Endowing the optimal transport problem with invariance to global transformations (rotations in this case) allows it to recover correspondences in cases where the traditional formulation would not.
Endowing the optimal transport problem with invariance to global transformations (rotations in this case) allows it to recover correspondences in cases where the traditional formulation would not.

In this work, we propose a general framework for optimal transport in the presence of latent global transformations. We cast the problem as a joint optimization over transport couplings and transformations chosen from a flexible class of invariances (defined as Schatten $\ell_p$-norm balls), propose algorithms to solve it, and show promising results in various tasks, including a popular unsupervised word translation benchmark.

Image
Schatten-norm invariance classes. The depicted $\ell_p$-norm balls in singular value space correspond to matrix invariance classes $\mathcal{F}_p$. The radius is chosen so as to include the identity matrix ($\sigma = [1,1]$). For linear objectives, solutions when optimizing over $\mathcal{F}_{\infty}$ and $\mathcal{F}_{1}$ can be found on the extreme points of their respective constraint spaces: orthogonal matrices for the former and rank-one matrices for the latter.

Our framework is very general and allows various types of invariances to be encoded.

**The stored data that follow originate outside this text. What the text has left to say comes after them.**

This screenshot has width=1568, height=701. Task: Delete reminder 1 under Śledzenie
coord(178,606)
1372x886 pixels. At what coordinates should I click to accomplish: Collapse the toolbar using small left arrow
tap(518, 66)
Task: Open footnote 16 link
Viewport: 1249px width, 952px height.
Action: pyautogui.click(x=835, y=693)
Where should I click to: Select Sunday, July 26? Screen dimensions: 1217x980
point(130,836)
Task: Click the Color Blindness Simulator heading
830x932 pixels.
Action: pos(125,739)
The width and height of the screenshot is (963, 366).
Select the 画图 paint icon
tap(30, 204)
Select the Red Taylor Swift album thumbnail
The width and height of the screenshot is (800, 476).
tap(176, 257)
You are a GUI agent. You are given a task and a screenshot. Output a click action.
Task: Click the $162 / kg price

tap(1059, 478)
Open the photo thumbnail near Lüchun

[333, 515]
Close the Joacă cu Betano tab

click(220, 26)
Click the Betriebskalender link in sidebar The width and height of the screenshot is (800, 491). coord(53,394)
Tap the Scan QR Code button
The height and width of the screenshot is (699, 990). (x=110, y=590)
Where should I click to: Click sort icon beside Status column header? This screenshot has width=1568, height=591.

Moreover, our approach unifies previous methods for fusing OT with global transformations such as Procrustes mappings (Rangarajan et al., 1997; Zhang et al., 2017b; Grave et al., 2018), and reveals unexpected connections to the Gromov-Wasserstein distance (Mémoli, 2011).

Relevant Publications:

  1. Alvarez-Melis, Jaakkola and Jegelka. “Structured Optimal Transport”, AISTATS 2018.
  2. Alvarez-Melis, Jegelka and Jaakkola. “Towards Optimal Transport with Global Invariances”, Preprint.